On the Texas side the range is also expanding southward, people around Wheeler, Texas are seeing wild pheasants. Thirty years ago they were told that was not pheasant country. I could go on about many other areas all around Lubbock.
It was hot and humid this summer in all of these areas yet chick pheasants hatched, the key is not grain its nesting cover moisture and timely summer rain.
So how did these theories get started years ago, in my opinion, people would release thousands of fat tame pen-raised pheasants, predators would get fat eating them up, with no sign of the birds at all a year later, they would therefore assume that the pheasants did not survive because of calcium, humidity or high temperatures.
It was really pheasant country all the time they just did not have a wild and alert pheasant smart enough to get away from the predators long enough to reproduce. See articles below on trapping wild pheasants:
http://www.timesleader.com/sports/Rebirth_of_a_game_bird_07-18-2010.html
Read what PGC biologist Coleen DeLong said about the rooster to hen ratio in getting wild pheasants reestablished, a one rooster to one hen ratio is needed in the predator infested real wild wild world.

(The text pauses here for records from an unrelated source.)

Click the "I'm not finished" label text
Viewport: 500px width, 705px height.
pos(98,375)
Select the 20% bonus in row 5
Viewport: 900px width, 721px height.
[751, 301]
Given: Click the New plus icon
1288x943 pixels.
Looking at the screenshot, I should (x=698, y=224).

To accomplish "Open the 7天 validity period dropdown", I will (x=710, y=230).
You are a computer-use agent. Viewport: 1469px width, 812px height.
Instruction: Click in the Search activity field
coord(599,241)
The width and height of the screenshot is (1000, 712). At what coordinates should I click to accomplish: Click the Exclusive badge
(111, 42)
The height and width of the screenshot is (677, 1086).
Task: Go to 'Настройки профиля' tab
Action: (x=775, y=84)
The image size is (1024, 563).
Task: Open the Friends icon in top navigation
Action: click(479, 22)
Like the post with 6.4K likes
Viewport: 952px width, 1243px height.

In the spring time wild roosters guard and protect the hens when they are feeding:
http://republicanherald.com/wpra-s-why-change-success-1.872457
This theory was first proposed in the 1930's when pheasants became established in Iowa but not as fast in Missouri . This was based on calcium and lime in old glacier areas. If that theory were true now 2010 we should have an enormous population increase in those areas( Iowa) and no pheasants are all S.W. Kansas or the Texas panhandle.
If calcium for egg theory is true wild turkey and wild quail would not hatch in Florida.
That heat high humidity theory is also 60 years old. I am running out of time I will post again with some solutions needed to expand the wild North American pheasant range. If you "Google Earth" and look down on North America, there is a lot of room for the expansion of the wild pheasant range.
We need to reduce some of the pheasant hunting crowding in W. Kansas, on opening weekend.